How is Mahler best understood? A morbid obsessive who never escaped a traumatised childhood? A Viennese intellectual like Freud or Wittgenstein (both of whom he met), always ready to seize new ideas? A victim of anti-Semitic political manoeuvring who never felt he belonged to the musical establishment? Is his music best heard as a throwback to earlier Romanticism, or as the path to a new kind of composition? These questions can best be explored by examining the thinkers and writers whose works he read, those who lived and worked alongside him, and those who took their inspiration from him in the years following his extraordinary career.
Robert Samuels: Mahler’s Songs Without Words
This talk explores the times that Mahler re-uses his songs in his symphonies with their words removed. Does he expect us to remember the original? Does the re-used version ‘mean’ the same? What about his last symphony, where he re-uses a song by his wife Alma, which hadn’t even been published?
Richard Wigmore: From Innocence to Experience: Mahler’s Wunderhorn settings
‘In these songs you can feel the heartbeat of the German people’, wrote Heinrich Heine of the folksong collections published as Des Knaben Wunderhorn (The Boy’s Magic Horn). Nineteenth-century composers set them in droves. This talk looks at the sources of the Wunderhorn collection, and at Mahler’s brilliantly imaginative settings, with their fascinating, often disturbing juxtapositions of bucolic naivety and extreme sophistication.
Anna Stoll Knecht: Military echoes in Mahler’s early songs
This talk explores the military topic in Mahler’s early songs, particularly in the Wunderhorn songs ‘Revelge’ and ‘Der Tamboursg’sell’. Listening to echoes of these songs in the context of the Seventh Symphony (1905), we hear the interplay between several sets of oppositions in Mahler: (funeral) march vs. dance, movement vs. immobility, death vs. nature, nature vs. mankind.
Peter Franklin: ‘First I’ll sing you a song...’ When Mahler’s singer ‘sings’.
When Mahler’s singers announce, in song, that they are going to ‘sing’, the result can be something that stretches the usual conventions of Lieder . His singers may even question whose song it is that they are singing or, ‘lost to the world’, may claim to vanish from the listener into ‘song’, while they are still singing…

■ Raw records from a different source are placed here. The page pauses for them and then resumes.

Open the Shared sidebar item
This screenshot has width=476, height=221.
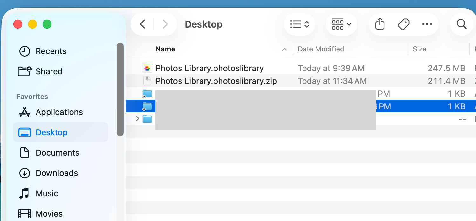(x=49, y=71)
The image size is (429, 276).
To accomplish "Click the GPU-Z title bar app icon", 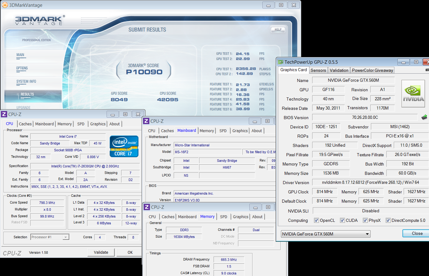I will click(281, 62).
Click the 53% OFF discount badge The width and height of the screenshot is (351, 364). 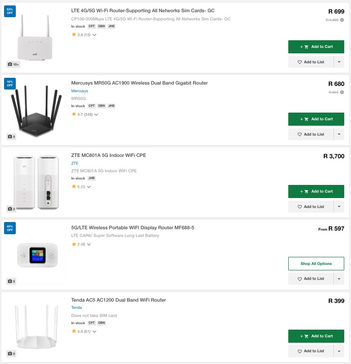tap(9, 11)
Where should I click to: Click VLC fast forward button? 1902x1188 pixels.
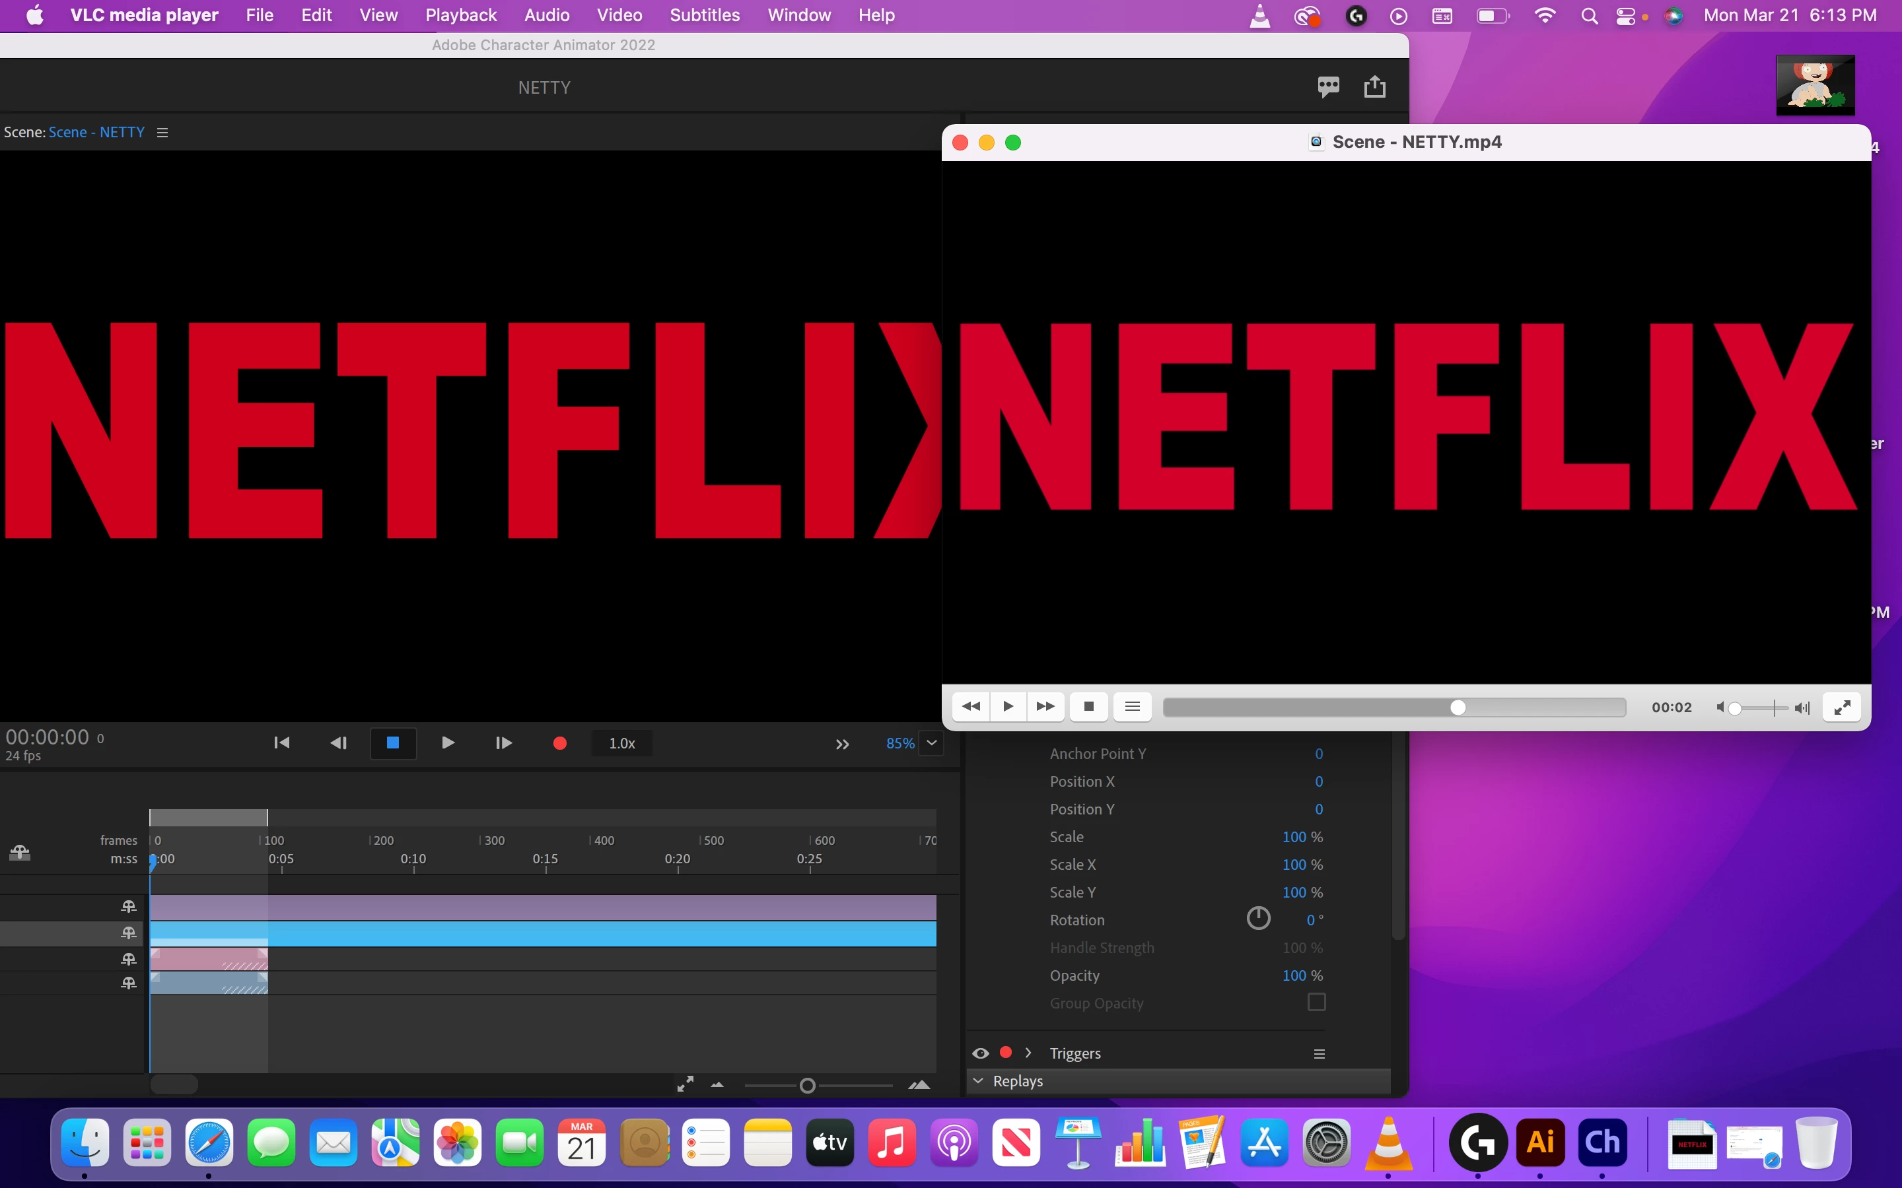pos(1045,707)
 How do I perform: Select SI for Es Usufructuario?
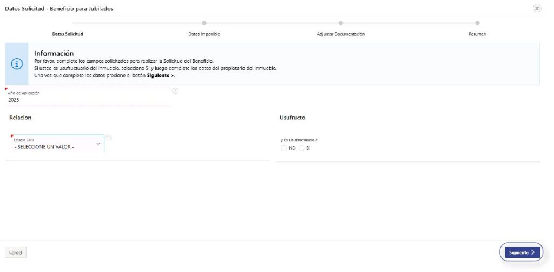301,148
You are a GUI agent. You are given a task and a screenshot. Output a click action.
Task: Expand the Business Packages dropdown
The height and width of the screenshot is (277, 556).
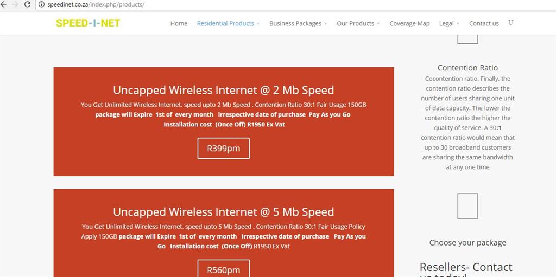click(x=298, y=23)
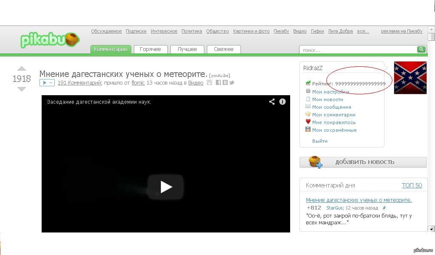Click into the search input field
The height and width of the screenshot is (255, 435).
click(x=358, y=50)
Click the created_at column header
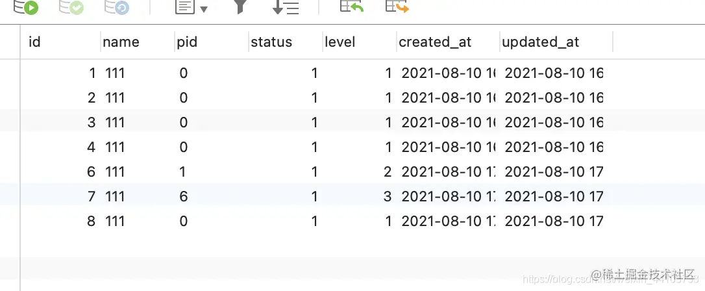This screenshot has height=291, width=705. (x=448, y=42)
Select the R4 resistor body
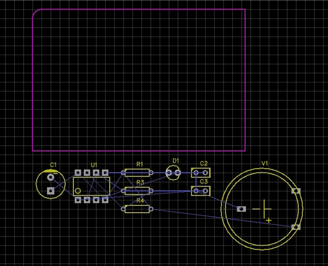Image resolution: width=328 pixels, height=266 pixels. click(137, 209)
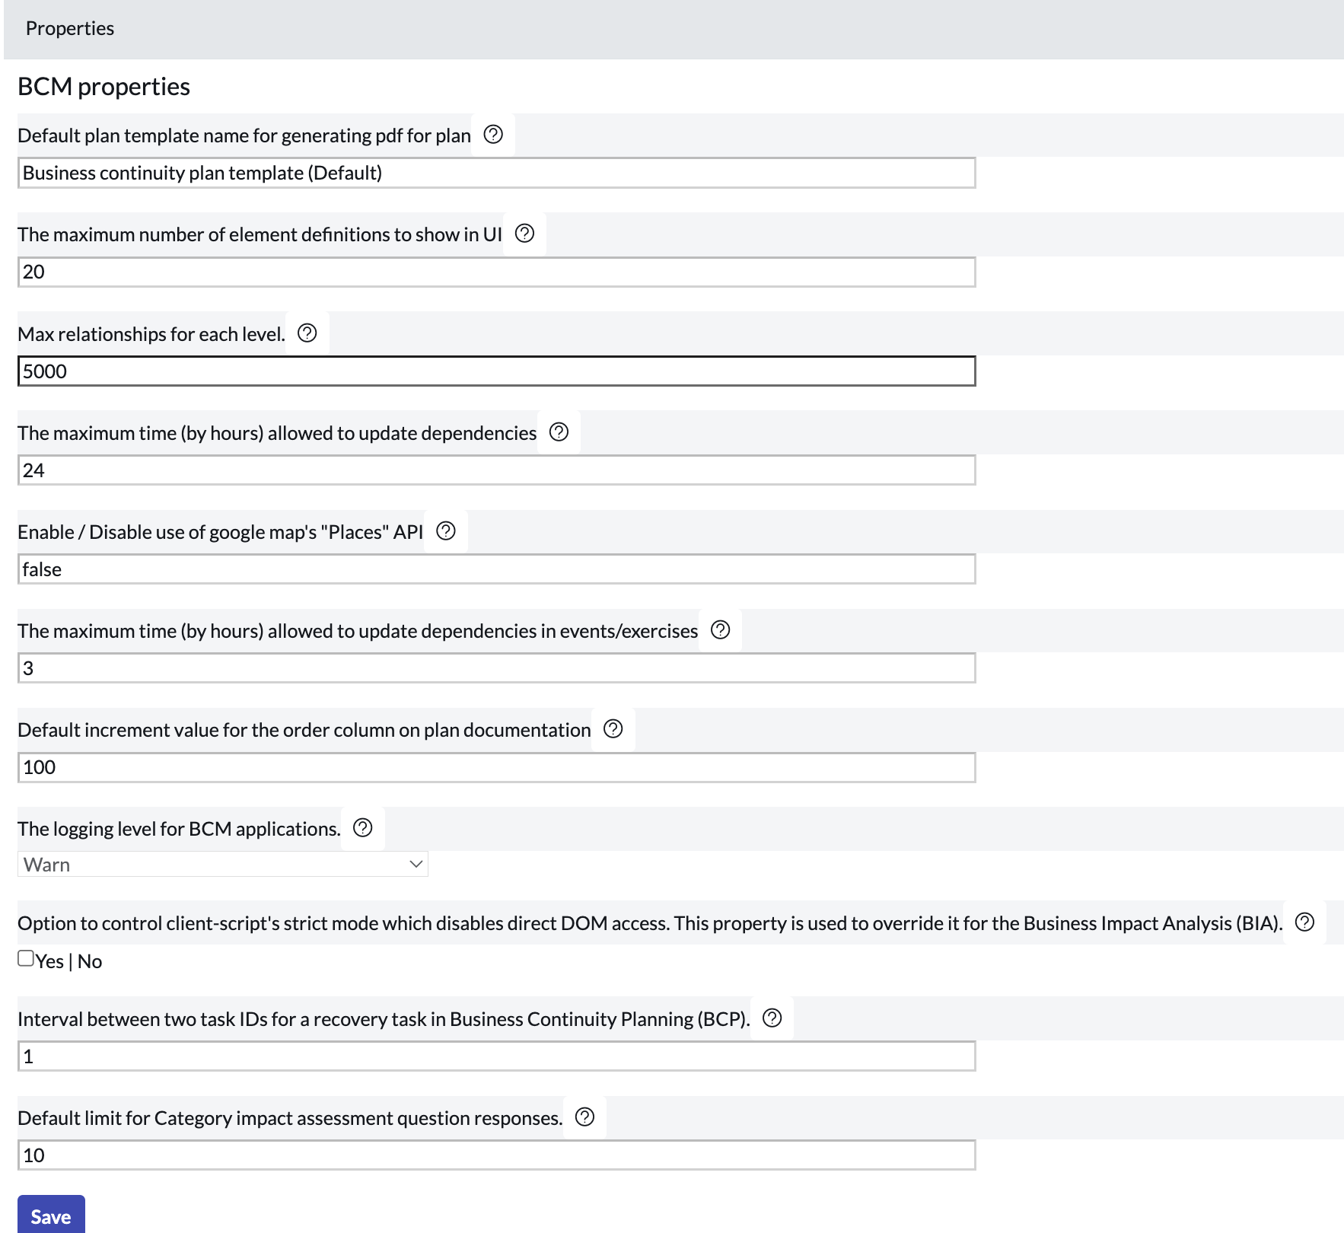This screenshot has height=1233, width=1344.
Task: Open help for Google map's Places API
Action: coord(446,531)
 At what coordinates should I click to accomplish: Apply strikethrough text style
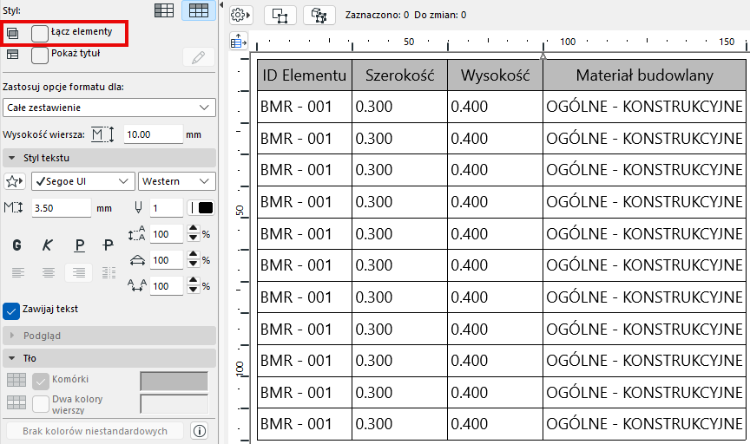point(109,245)
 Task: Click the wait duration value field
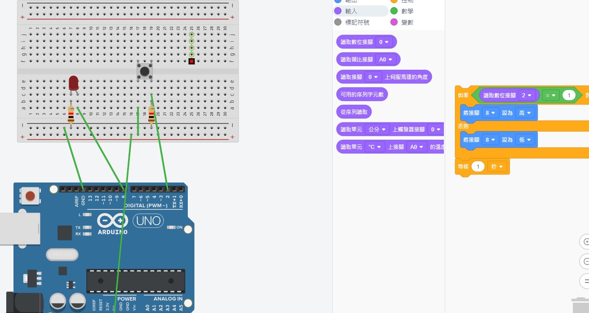(478, 167)
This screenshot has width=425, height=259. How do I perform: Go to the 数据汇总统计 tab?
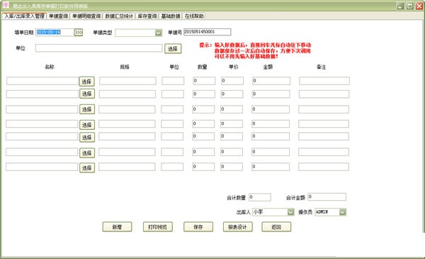click(x=119, y=16)
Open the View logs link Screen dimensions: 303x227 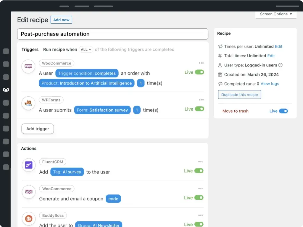270,84
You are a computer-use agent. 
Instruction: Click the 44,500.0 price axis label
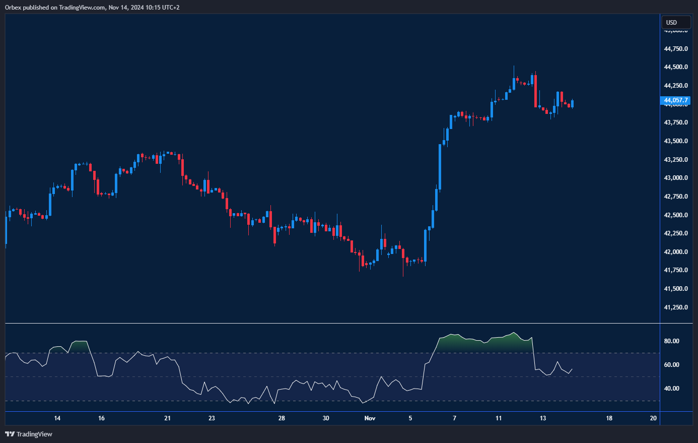(675, 67)
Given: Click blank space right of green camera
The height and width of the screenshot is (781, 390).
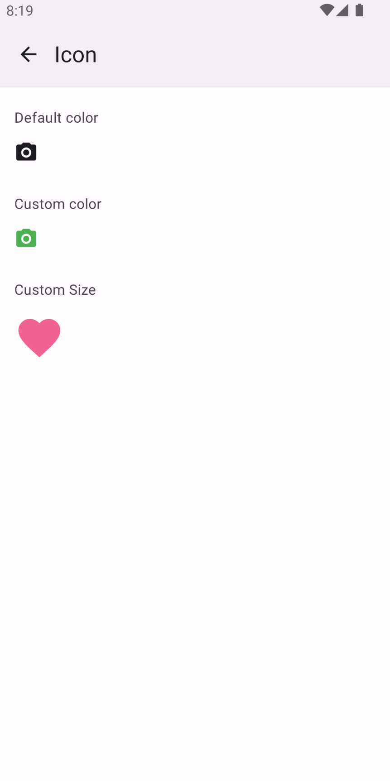Looking at the screenshot, I should click(x=213, y=238).
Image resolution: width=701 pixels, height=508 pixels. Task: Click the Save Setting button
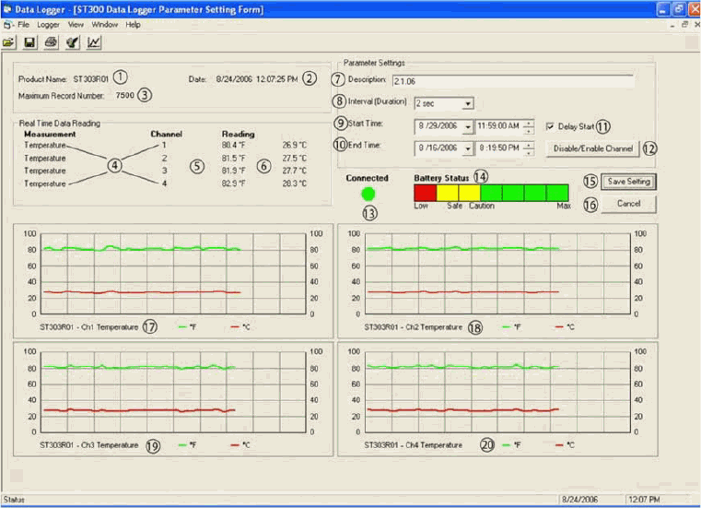pos(628,182)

Charlotte Lee: The poetry of grieving: Rückert, Mahler and the Kindertotenlieder
Friedrich Rückert’s Kindertodtenlieder (Songs on the Death of Children) consists of over four hundred poems. Mahler chose just five of them to set to music. This talk will explore the changing shapes of grief expressed in the original poetry, before considering Mahler’s musical contribution to this most sensitive of topics.
Laura Tunbridge: ‘Auch kleine Dinge’: the scale of the fin-de-siècle Lied
The songs of Mahler, Strauss and their followers are typically thought of as large in scale: lengthy in duration, lush in orchestration, and requiring powerful voices. Yet the fin-de-siècle Lied always retained its sense of small-scale intimacy. This talk focuses on the poetics of these intimate yet lavish Lieder, through examples from Mahler and his youthful Viennese associates, Hugo Wolf and Richard Strauss.